Chief Justice of Grenada
- In office 1916 – 1921
- Preceded by: F. Hardyman Parker
- Succeeded by: George O'Donnell Walton

Personal details
- Born: Thomas Wagstaffe Haycraft 5 October 1858 Islington, London, England
- Died: 16 July 1936 (aged 77) Surrey, England
- Spouse: Pauline Richard ​(m. 1891)​
- Relations: John Berry Haycraft (brother)
- Children: 1
- Alma mater: St John's College, Oxford
- Occupation: Barrister

= Thomas Haycraft =

English lawyer in the British Colonial Service

Sir Thomas Wagstaffe Haycraft (5 October 1858 – 16 July 1936) was an English barrister of the British Colonial Service. Haycraft served as Chief Justice of Grenada from 1916 to 1921 and Chief Justice of Palestine from 1921 to 1927. In the latter role, he headed the Haycraft Commission of Inquiry which looked into the causes of the Jaffa Riots.

== Life and career ==
Haycraft was born in Islington, London, the son of actuary John Berry Haycraft (1832–1862) and his wife, Mary Wyatt Candler. John Berry Haycraft was his older brother. He was educated at St. John's College, Oxford, and in 1885 was called to the Bar by the Inner Temple.

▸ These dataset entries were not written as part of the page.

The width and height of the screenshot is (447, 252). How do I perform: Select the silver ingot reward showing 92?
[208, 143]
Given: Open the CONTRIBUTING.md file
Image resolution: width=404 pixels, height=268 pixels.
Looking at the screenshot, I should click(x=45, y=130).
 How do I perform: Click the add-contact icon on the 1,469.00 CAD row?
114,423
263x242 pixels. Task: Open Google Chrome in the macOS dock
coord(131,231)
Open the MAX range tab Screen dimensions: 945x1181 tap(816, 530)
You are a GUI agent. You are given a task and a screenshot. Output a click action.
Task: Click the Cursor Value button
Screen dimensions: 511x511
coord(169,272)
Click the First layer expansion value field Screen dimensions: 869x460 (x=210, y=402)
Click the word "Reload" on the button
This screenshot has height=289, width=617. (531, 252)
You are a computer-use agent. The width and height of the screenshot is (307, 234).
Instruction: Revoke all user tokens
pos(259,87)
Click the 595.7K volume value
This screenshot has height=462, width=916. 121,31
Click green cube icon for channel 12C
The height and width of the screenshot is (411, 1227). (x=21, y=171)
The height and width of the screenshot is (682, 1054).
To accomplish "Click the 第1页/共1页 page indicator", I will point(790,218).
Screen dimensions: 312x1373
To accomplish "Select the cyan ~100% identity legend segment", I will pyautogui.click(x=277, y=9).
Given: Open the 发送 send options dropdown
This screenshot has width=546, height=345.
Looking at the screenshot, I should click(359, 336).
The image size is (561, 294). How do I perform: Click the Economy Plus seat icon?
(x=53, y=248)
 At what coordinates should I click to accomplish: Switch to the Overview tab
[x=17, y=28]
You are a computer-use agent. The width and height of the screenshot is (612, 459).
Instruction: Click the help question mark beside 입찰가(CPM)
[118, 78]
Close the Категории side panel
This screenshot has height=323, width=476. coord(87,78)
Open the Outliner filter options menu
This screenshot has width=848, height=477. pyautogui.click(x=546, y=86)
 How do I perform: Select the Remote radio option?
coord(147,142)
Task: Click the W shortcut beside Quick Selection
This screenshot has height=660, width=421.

He practised on the South Eastern Circuit and served as an arbitrator on the London Chamber of Arbitration and as an examiner of the High Court. In 1899, he was appointed President of the District Court of Larnaca. After 12 years in Cyprus, he was transferred as Police Magistrate to Gibraltar, before being transferred again in 1913 to be a Puisne Judge in Mauritius. In 1916, he was promoted to Chief Justice of Grenada. In 1921, he went to Palestine to serve as the first British Chief Justice of Palestine. He retired in 1927 and died in Surrey in 1936.

In 1891, he married Pauline Richard, daughter of Captain Paul Richard of the French Imperial Guard. They had one son, Brigadier Thomas Wagstaffe Richard Haycraft.